Il complesso monasteriale, ora sconsacrato e in parte adibito a funzioni scolastiche ed in parte a sede del laboratorio di restauro noto come Arazzeria Scassa, fu un tempo la sede dei monaci vallombrosani ed in seguito dei monaci certosini fino alla venuta di Napoleone, che confiscò l'edificio e nel 1801 ne soppresse le funzioni religiose.
I monaci vallombrosani
[modifica | modifica wikitesto]Vennero fondati da san Giovanni Gualberto, un eremita che visse tra l'eremo di Camaldoli e di Vallombrosa a pochi chilometri da Firenze. In questo luogo, intorno al 1039, fondò il monastero del suo Ordine detto dei vallombrosani.
L'ordine, che seguiva la regola benedettina, vestiva in origine un abito bigio (scuro) che intorno al XVI secolo si mutò in bianco ed infine in nero.[1]
Nel corso di un secolo l'ordine si sviluppò in tutta Italia creando più di 50 monasteri tra cui quello astigiano.
I certosini
[modifica | modifica wikitesto]Di preciso non è noto quando il monastero passò all'Ordine dei certosini fondato da san Bruno di Colonia. Il primo atto che parla di questo passaggio, appartiene ad un lascito di Bartolomeo Garetti del 1391 con cui si dichiara devoluta una parte dell'eredità al «...convento e chiesa di San Filippo e Giacomo presso Asti, dell'Ordine dei certosini, già detto di San Giacomo di Valleombrosa».
Sotto la loro conduzione, il monastero si ampliò: oltre ai molteplici edifici, comprendeva anche una peschiera e un terreno coltivato parte a vigna e parte ad orto di circa 60 giornate a levante, prospiciente il rio Valmanera e cintato da un muro di mattoni, come ne dà esempio la carta secentesca del Theatrum Statuum Sabaudiae.
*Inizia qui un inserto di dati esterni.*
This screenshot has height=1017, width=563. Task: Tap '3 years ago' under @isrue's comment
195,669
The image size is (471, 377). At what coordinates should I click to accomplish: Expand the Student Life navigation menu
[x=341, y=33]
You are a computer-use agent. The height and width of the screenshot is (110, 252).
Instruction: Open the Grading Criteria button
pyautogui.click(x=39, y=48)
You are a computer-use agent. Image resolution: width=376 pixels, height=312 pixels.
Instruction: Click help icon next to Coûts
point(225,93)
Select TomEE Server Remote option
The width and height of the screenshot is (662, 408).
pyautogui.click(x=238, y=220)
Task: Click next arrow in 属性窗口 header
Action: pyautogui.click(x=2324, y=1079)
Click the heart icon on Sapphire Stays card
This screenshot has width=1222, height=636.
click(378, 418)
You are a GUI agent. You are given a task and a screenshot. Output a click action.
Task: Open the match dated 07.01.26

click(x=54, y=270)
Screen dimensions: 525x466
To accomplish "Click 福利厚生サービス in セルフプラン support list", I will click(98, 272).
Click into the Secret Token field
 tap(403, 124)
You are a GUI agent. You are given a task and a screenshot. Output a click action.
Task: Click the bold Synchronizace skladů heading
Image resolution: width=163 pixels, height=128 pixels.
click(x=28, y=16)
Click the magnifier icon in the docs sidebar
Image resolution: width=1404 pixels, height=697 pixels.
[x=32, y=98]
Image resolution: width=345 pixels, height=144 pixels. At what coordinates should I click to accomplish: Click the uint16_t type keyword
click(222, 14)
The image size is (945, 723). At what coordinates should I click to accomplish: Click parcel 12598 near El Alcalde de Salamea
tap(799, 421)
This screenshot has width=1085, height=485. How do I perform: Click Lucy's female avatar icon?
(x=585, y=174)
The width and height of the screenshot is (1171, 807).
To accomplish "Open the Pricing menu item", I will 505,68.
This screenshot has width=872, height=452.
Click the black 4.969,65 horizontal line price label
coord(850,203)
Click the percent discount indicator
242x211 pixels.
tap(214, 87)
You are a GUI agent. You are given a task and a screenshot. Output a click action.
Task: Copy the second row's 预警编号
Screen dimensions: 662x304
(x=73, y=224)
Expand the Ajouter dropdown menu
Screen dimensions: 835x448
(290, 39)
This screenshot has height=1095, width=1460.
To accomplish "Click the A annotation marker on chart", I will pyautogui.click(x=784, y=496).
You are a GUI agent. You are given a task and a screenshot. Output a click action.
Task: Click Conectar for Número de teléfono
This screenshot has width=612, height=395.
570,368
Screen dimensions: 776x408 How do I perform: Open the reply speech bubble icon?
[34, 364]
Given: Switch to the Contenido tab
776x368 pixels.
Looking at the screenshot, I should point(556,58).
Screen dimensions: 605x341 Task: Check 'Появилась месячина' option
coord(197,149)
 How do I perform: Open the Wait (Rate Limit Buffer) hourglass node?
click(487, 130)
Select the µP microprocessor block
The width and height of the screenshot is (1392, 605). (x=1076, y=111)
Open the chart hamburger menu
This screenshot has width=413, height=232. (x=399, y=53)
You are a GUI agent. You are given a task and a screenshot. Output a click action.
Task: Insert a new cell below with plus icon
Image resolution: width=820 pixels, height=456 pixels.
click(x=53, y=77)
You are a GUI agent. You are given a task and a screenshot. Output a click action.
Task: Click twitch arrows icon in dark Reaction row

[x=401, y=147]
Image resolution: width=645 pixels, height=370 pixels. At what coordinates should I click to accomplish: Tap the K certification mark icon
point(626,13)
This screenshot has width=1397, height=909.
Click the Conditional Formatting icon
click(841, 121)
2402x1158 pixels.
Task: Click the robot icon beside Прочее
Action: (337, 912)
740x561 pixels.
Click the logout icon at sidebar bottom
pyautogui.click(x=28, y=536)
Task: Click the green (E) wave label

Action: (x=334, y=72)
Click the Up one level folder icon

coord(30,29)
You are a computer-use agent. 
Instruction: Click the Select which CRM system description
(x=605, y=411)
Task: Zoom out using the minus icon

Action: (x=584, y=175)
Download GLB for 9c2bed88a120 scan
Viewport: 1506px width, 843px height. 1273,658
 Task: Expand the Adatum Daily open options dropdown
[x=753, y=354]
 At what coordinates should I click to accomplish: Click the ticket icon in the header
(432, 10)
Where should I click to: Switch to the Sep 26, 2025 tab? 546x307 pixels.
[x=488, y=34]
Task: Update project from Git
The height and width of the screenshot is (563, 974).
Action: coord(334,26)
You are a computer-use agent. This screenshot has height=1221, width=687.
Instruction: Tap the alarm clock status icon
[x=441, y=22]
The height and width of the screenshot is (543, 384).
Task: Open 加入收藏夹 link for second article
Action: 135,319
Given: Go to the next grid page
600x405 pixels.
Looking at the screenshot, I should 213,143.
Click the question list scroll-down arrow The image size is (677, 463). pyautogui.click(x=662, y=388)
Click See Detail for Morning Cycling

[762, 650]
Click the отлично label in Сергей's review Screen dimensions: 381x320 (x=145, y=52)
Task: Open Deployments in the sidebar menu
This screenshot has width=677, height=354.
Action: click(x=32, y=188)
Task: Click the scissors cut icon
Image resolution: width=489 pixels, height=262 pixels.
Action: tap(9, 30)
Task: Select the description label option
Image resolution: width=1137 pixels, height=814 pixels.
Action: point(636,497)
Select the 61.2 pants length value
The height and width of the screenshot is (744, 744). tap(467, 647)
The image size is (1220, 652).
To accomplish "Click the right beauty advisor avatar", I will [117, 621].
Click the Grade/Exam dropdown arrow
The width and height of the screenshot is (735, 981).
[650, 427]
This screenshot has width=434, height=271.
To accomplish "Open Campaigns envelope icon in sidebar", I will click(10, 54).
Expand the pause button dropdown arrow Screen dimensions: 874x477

Gli edifici in totale coprivano un'area di quasi 6000 metri quadri, l'ingresso era a sud con tre ingressi: al centro si entrava nella foresteria, a sinistra si accedeva ad un porticato e a destra vi era il rustico.
Oltre queste tre costruzioni, a nord si trovava un grande chiostro quadrangolare su cui si affacciavano le casette dei frati che ne occupavano tre lati su quattro. Una parte dell'area del chiostro, secondo l'uso certosino, era destinata a camposanto per i monaci.
A nord, tra il porticato e le costruzioni precedenti, si innalzava la chiesa con la facciata rivolta a ponente, a sua volta preceduta da un secondo chiostro di minori dimensioni.
La chiesa era dedicata ai santi apostoli Filippo e Giacomo: di dimensioni imponenti, conservava la struttura gotica del tardo Trecento, parzialmente modificata ed ammodernata alla fine del XV secolo e, per quanto riguarda la facciata, alla metà del XVIII. L'interno, a tre navate coperte da volte ogivali, era suddiviso in due parti: una più ridotta per i fedeli, l'altra per i monaci. Oltre all'altar maggiore, che dal 1498 fu decorato dalla monumentale Pala con la Madonna in gloria dipinta da Macrino d'Alba, vi erano cinque altari laterali dedicati rispettivamente a san Brunone, alla Madonna del Rosario, a san Filippo, a san Giacomo ed al loro istitutore san Gerolamo.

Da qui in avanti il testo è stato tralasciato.